= Piano Trio No. 43 (Haydn) =

Piano trio by Joseph Haydn

Joseph Haydn

Joseph Haydn's Piano Trio No. 43 in C major, Hob XV:27, was published in 1797 while Haydn was still in England on the second of his highly successful London visits. It is the first of a set of three trios dedicated to Mrs. Therese Jansen Bartolozzi. Batolozzi was an eminent pianist (a pupil of Muzio Clementi), and this trio is notable for its demanding piano part, at a time when the trio form was mostly associated with amateur performance.

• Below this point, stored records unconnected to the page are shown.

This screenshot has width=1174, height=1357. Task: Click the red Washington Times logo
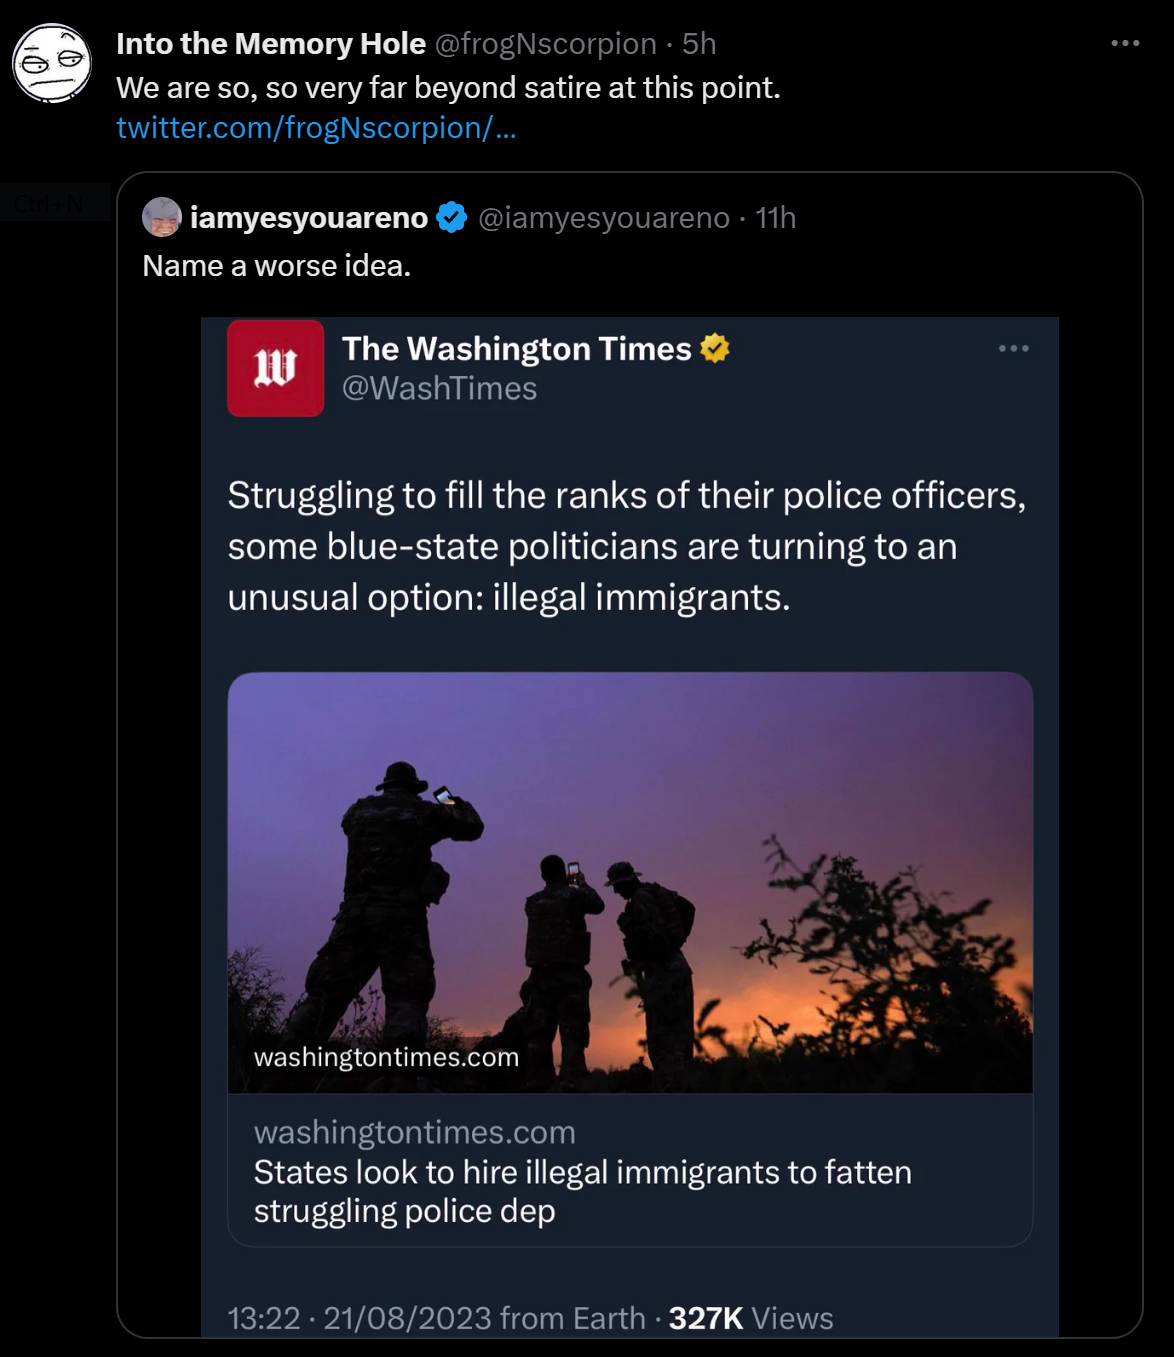tap(275, 368)
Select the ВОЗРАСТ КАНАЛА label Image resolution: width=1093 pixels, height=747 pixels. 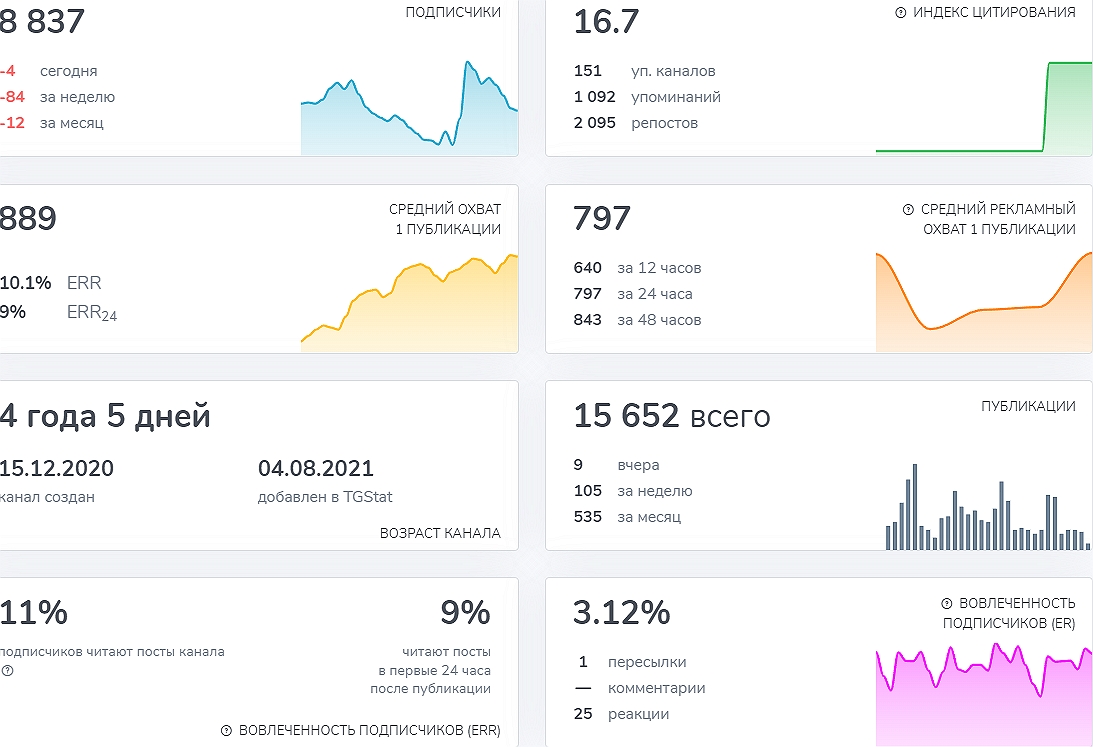440,533

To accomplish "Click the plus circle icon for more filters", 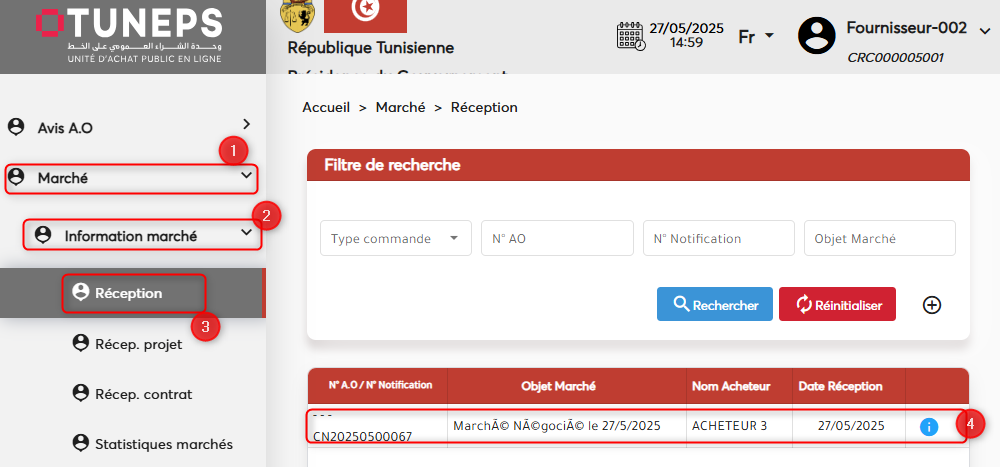I will pyautogui.click(x=931, y=305).
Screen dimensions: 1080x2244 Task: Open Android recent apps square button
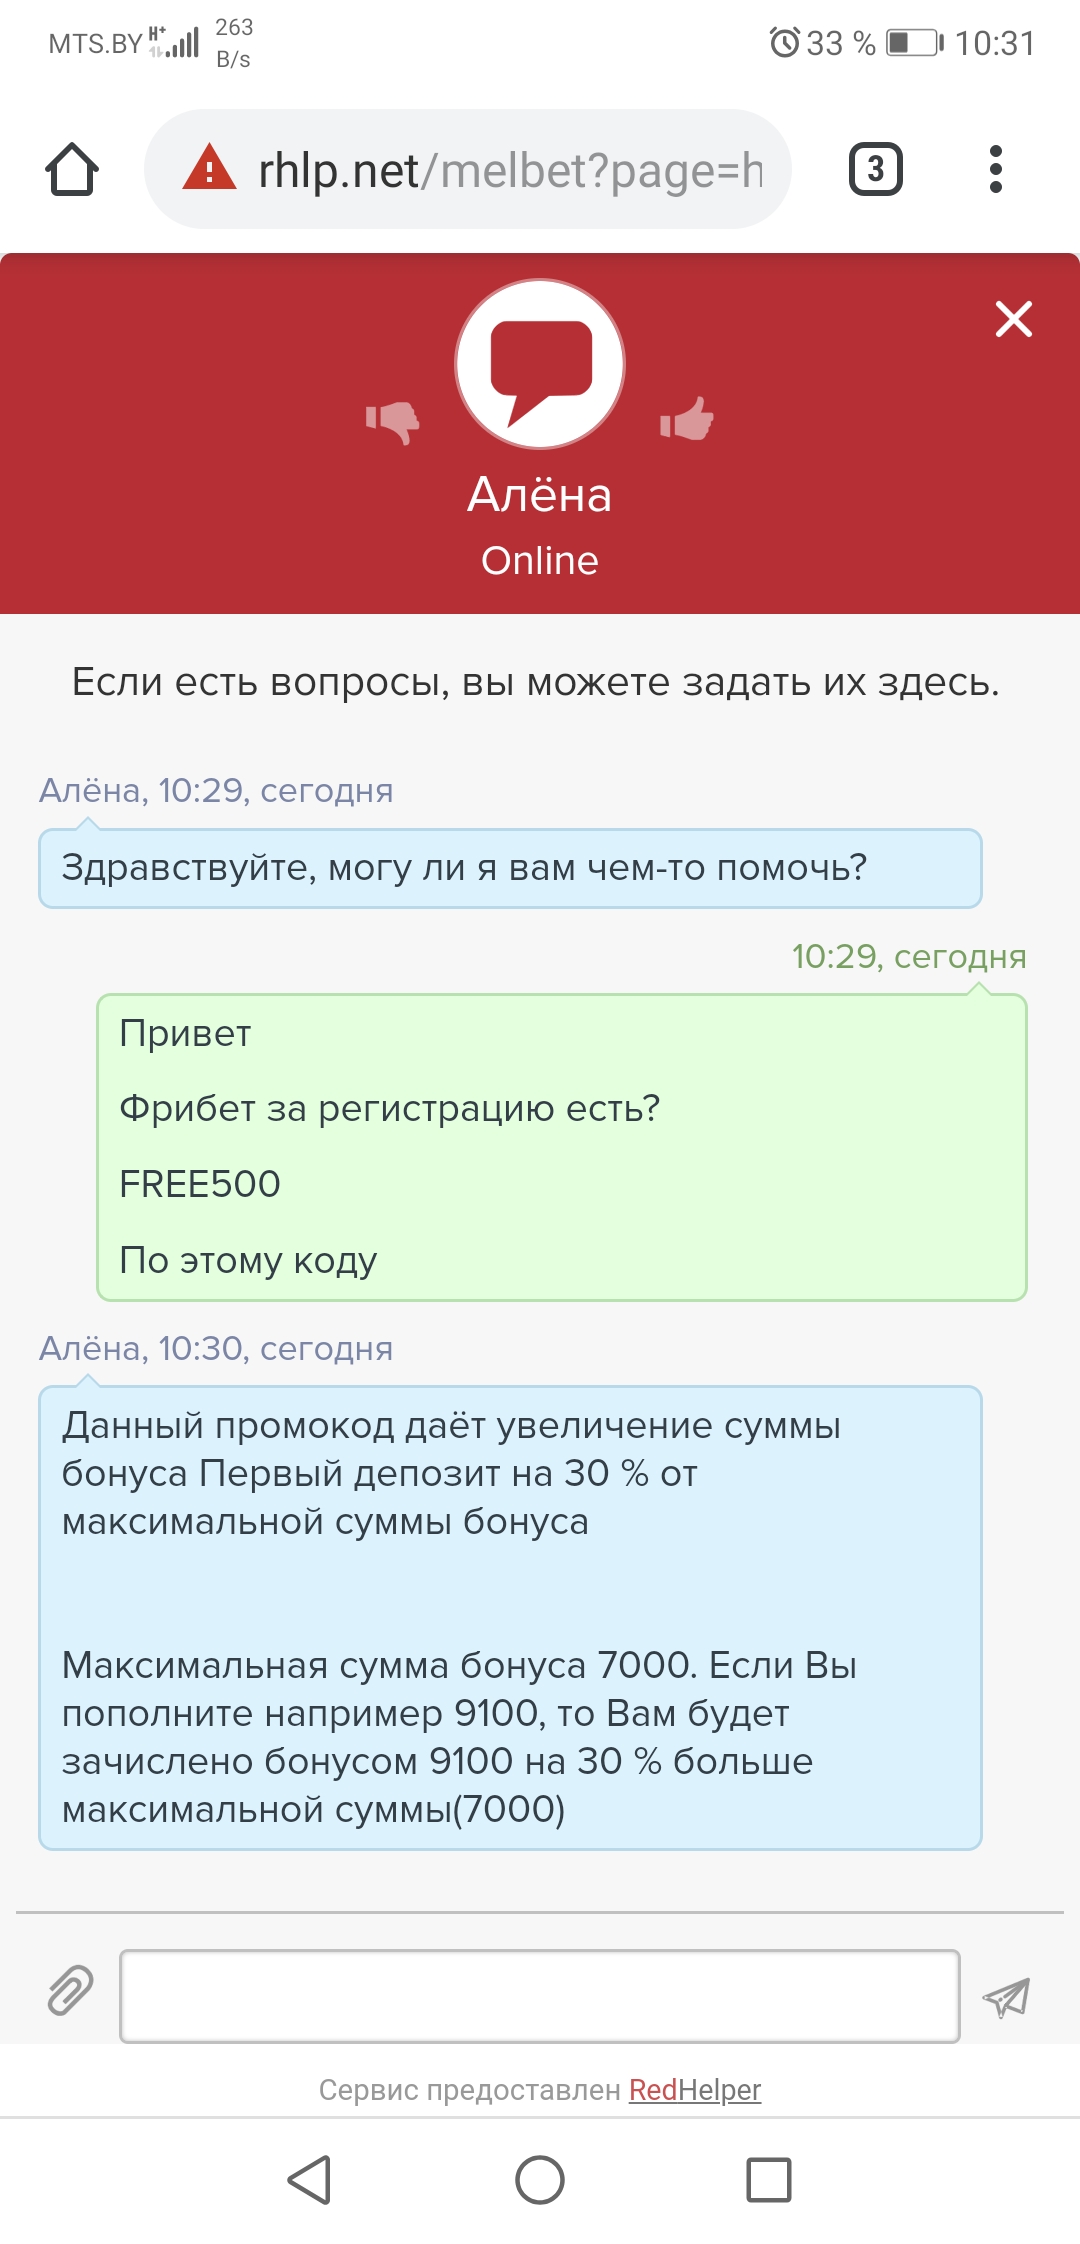tap(769, 2180)
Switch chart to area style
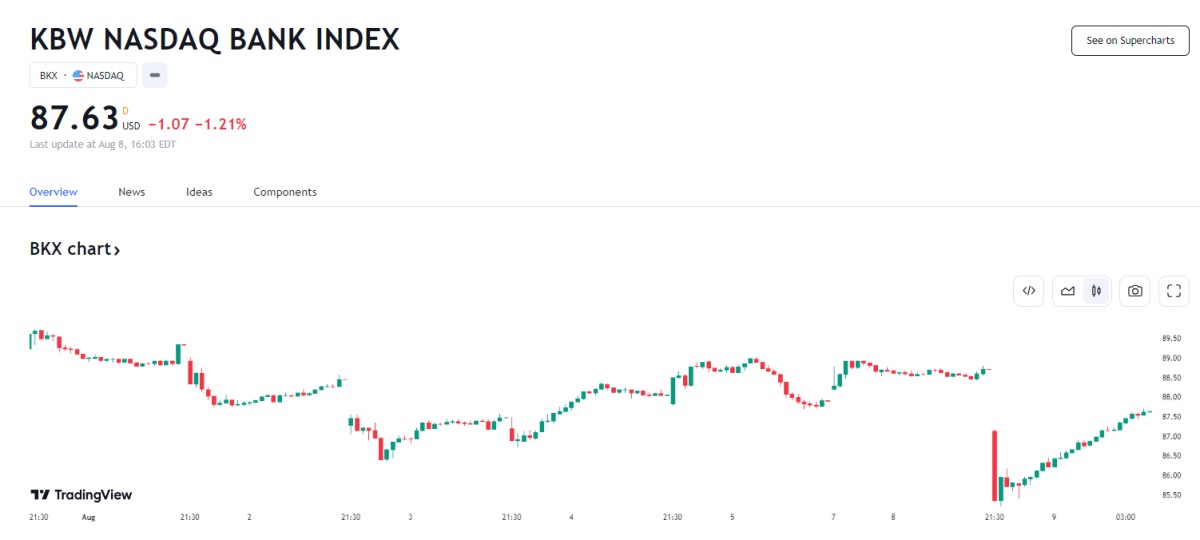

The trio is in three movements.

The opening sonata form movement begins with a fanfare and maintains a classical elegance, with many pauses and delicate piano figuration, and a second subject that is derived from the first. The development section intensifies the mood with an almost baroque feel and moves into a false recapitulation in A♭ and some energetic counterpoint, before the lyrical grace of the opening returns in the recapitulation proper. The violinist is asked to perform many embellishments, including double and triple stopping.

In simple A-B-A form, the second movement begins with a gentle siciliano melody, which is restated before moving to a more dramatic A minor section, punctuated by heavy accents and featuring a more important role for the cello than is usual in Haydn trios.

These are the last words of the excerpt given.